I completed my PhD in the Media, Technology, and Society program at Northwestern University in March of 2020. Before starting my position at the RISJ, I worked as a research associate with Dr. Pablo J. Boczkowski on a project examining news coverage about eating disorders and new media technologies in Latin America, Spain, the United Kingdom, and the United States.

Broadly, my research is concerned with the uptake and increasingly central role of media technologies and digital platforms, and how these shifts shape social life and culture. My research interests include media, technology, digital platforms, journalism, mental health, gender, and their intersections. My dissertation was fundamentally interdisciplinary, drawing on scholarship from STS, medical sociology, and media studies among others to examine the rise of a proposed diagnosis called orthorexia nervosa. One particular interest driving this project was understanding the role of media (both news and social media) in the production and circulation of knowledge(s), including the relationship between medical knowledge and lived (and embodied) experience. I have published four papers based on my dissertation research (for more, see Publications). In my previous research, I also explored the evolution of news production values online. (Download my CV)
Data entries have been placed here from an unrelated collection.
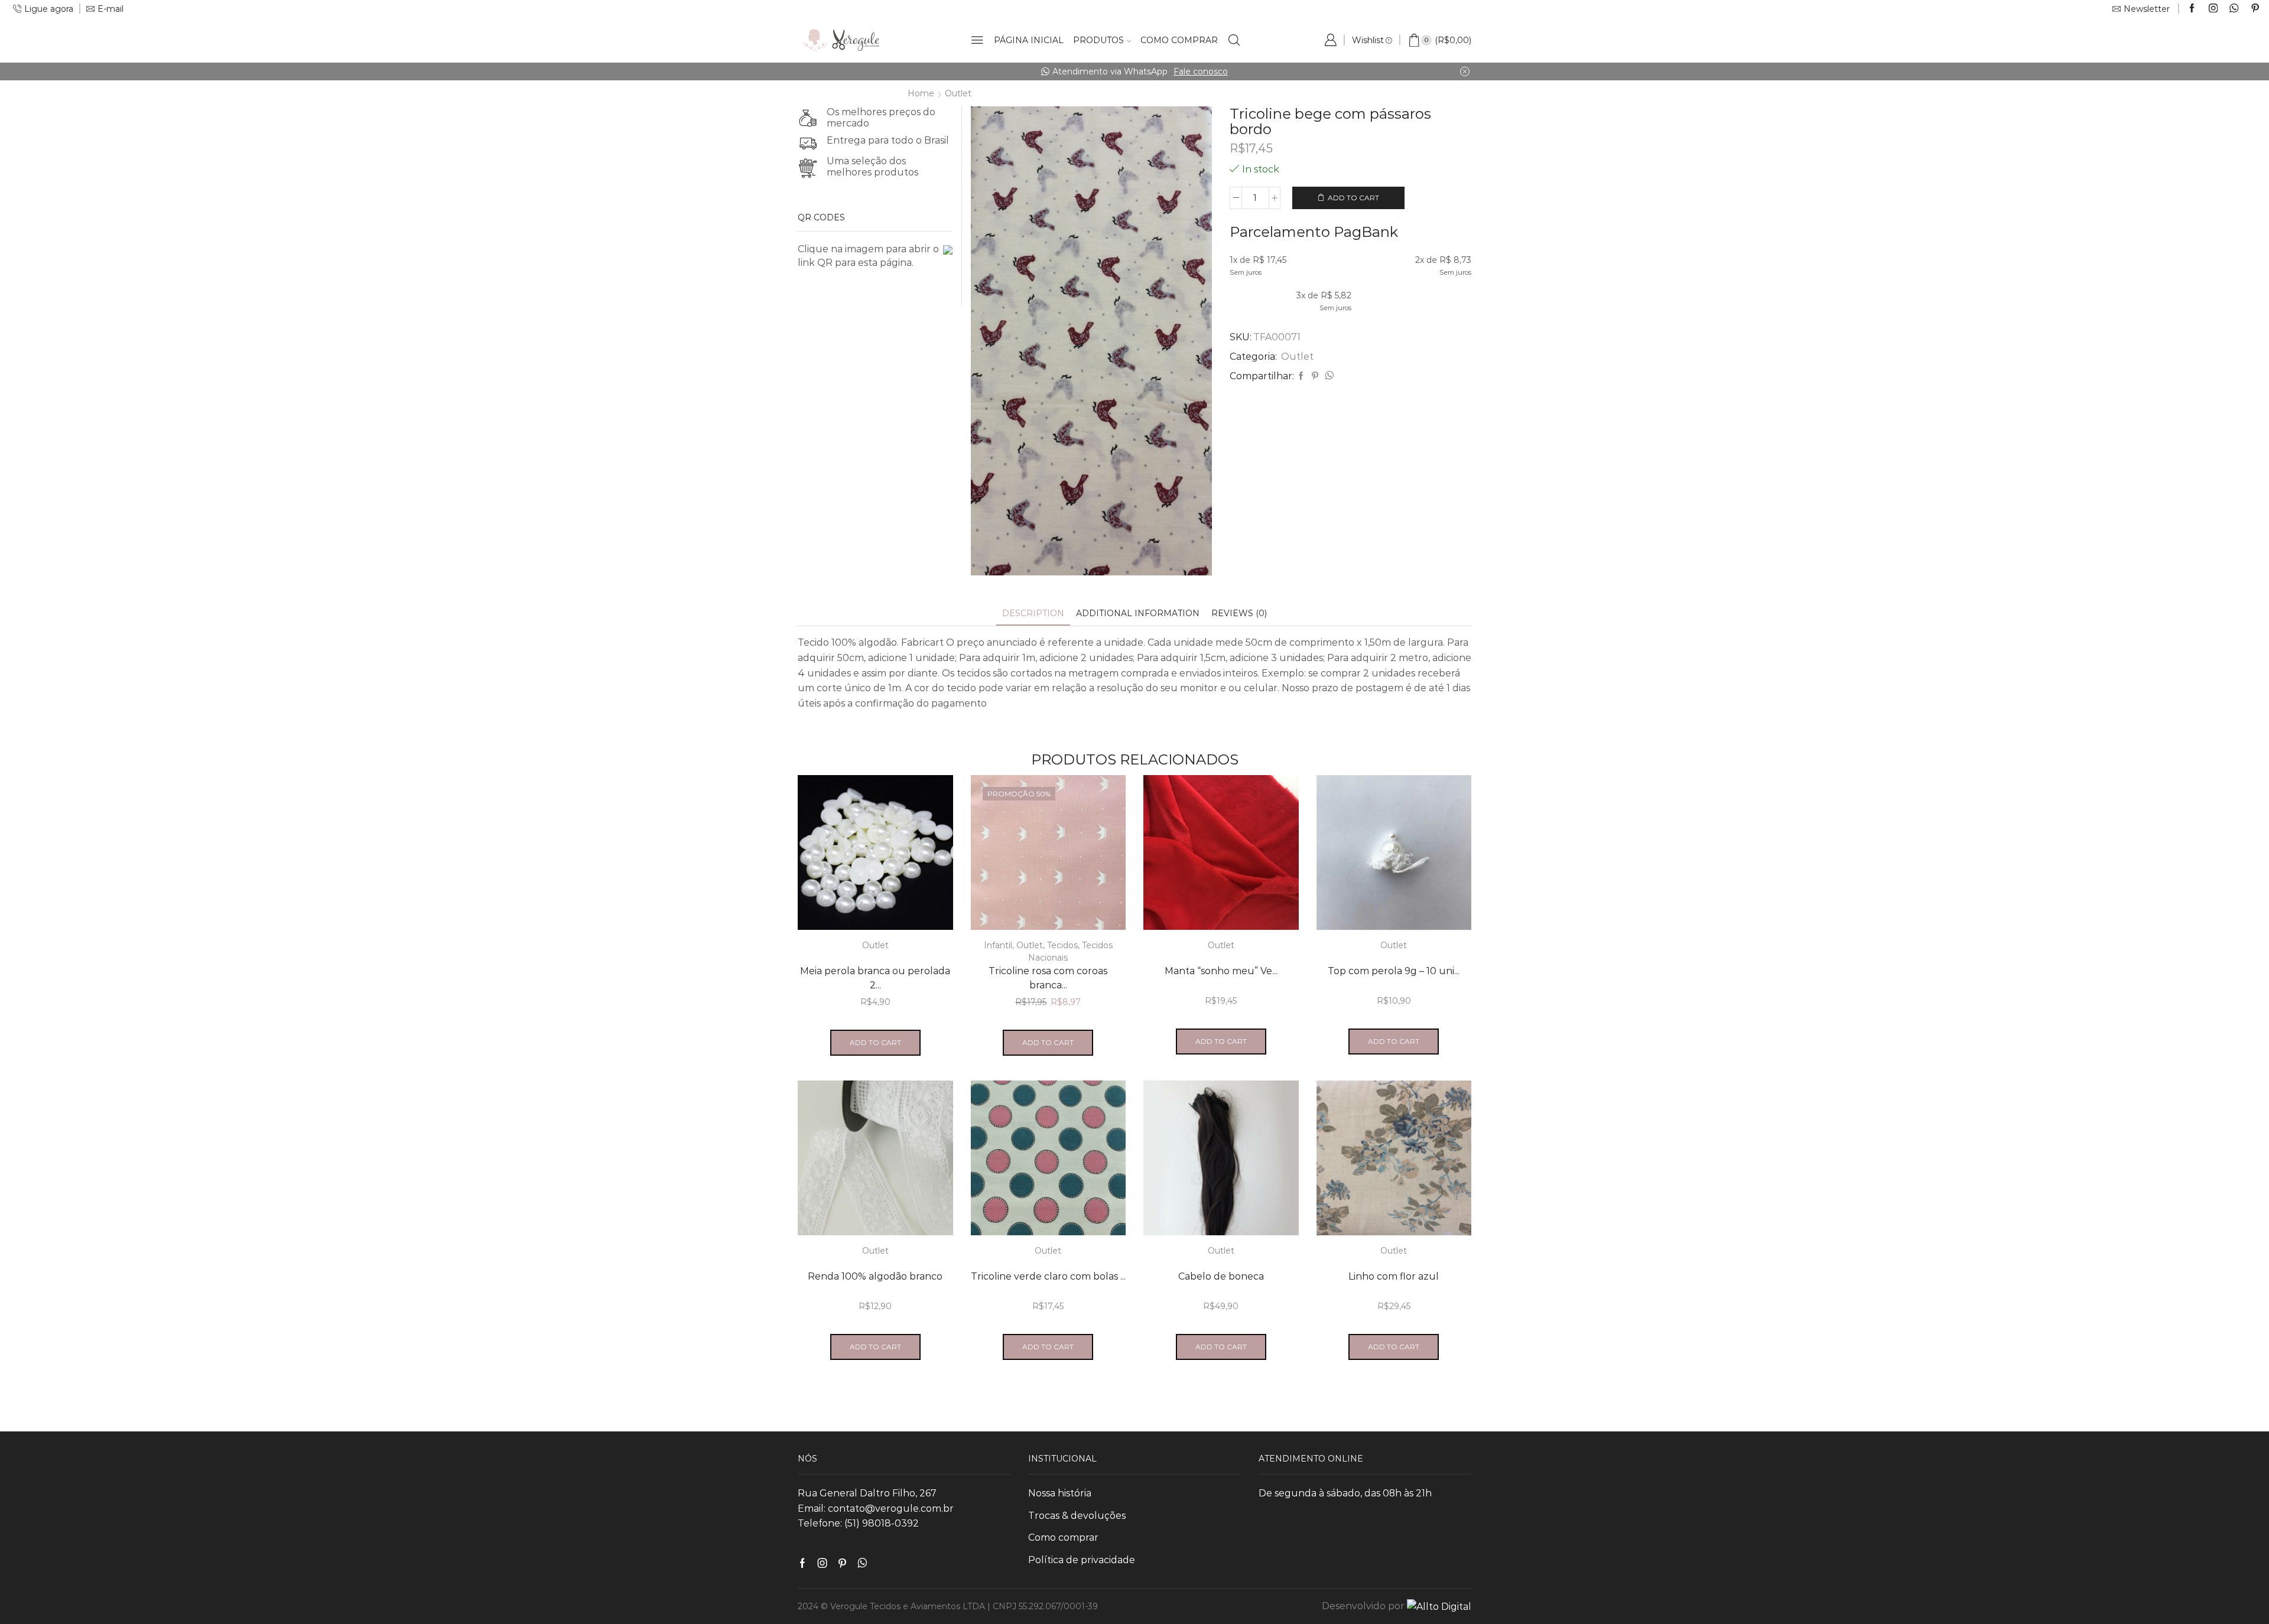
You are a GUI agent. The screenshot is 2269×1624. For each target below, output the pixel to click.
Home (921, 93)
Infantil (998, 945)
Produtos (1098, 40)
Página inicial (1029, 40)
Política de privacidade (1081, 1560)
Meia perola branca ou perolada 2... (875, 978)
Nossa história (1059, 1493)
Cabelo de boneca (1221, 1276)
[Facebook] (2191, 9)
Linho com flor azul (1393, 1276)
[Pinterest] (2255, 9)
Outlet (958, 93)
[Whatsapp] (2233, 9)
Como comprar (1179, 40)
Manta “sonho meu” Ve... (1221, 971)
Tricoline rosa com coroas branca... (1048, 978)
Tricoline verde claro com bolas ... (1048, 1276)
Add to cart (1353, 197)
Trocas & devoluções (1077, 1515)
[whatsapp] (1328, 376)
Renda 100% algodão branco (875, 1276)
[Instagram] (2213, 9)
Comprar (1300, 71)
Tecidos (1062, 945)
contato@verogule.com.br (891, 1508)
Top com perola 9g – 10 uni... (1393, 971)
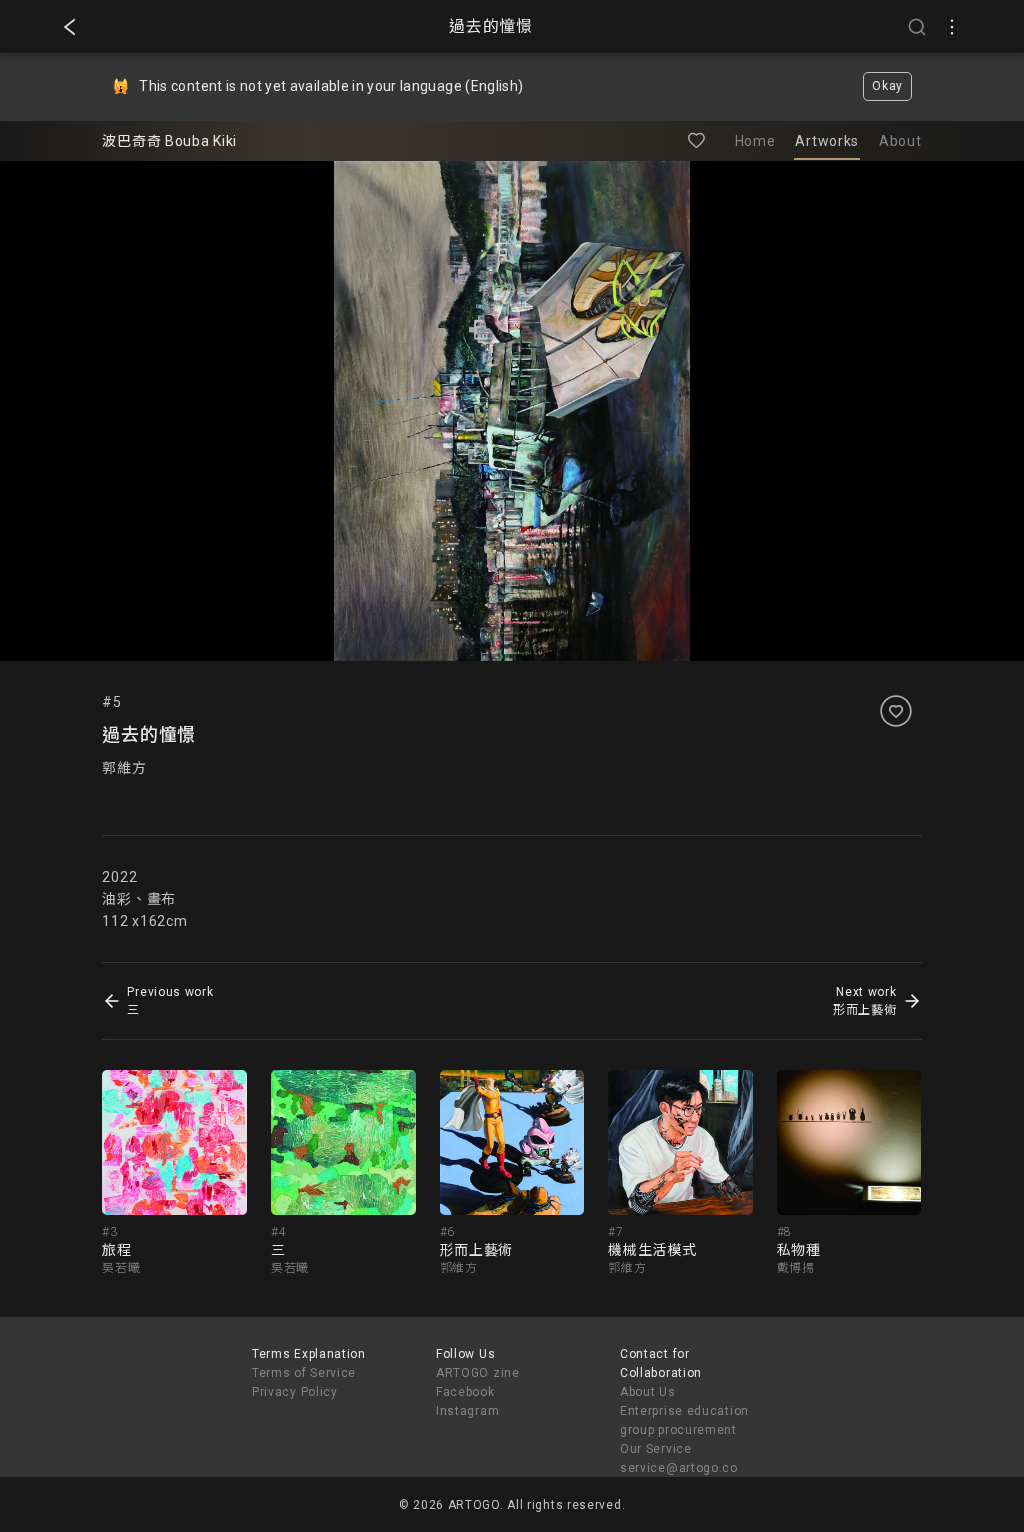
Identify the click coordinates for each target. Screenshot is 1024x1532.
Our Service (656, 1449)
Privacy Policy (295, 1392)
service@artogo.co (679, 1468)
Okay (887, 86)
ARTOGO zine (478, 1373)
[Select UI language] (952, 27)
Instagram (467, 1411)
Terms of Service (304, 1373)
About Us (648, 1392)
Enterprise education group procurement (684, 1420)
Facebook (465, 1392)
I have also conducted comparative qualitative research looking at the interplay between digital platforms and cultural industries. In one study, I worked on with colleagues at the University of Costa Rica, and published in the Journal of Cultural Economy, we analyzed how musicians in Latin America make sense of and navigate the increasingly prominent role of playlists on Spotify. In another study carried out at the Reuters Institute and published in in Journalism Studies, we examined how journalists across four countries think about the impact of digital platforms on audience trust.

During my time on the Trust in News Project, I have had the opportunity to work on multiple studies using a variety of methodologies, including two large scale qualitative studies which I led on. This research led to 8 public-facing reports and 5 peer-reviewed publications (see Publications) with several others under review or in progress.

Before obtaining my MA at Northwestern University in December of 2015, I worked for five years as a print and online journalist for the Costa Rican newspaper La Nación.  I had the opportunity to cover a broad array of topics including education, minorities, vulnerable social groups, and culture. I was born and raised in Costa Rica, and I am fully bilingual in English and Spanish. Outside of my work, I enjoy spending time with friends, listening to music, cooking, reading, and digging my feet into the sand (or the closest thing I have available).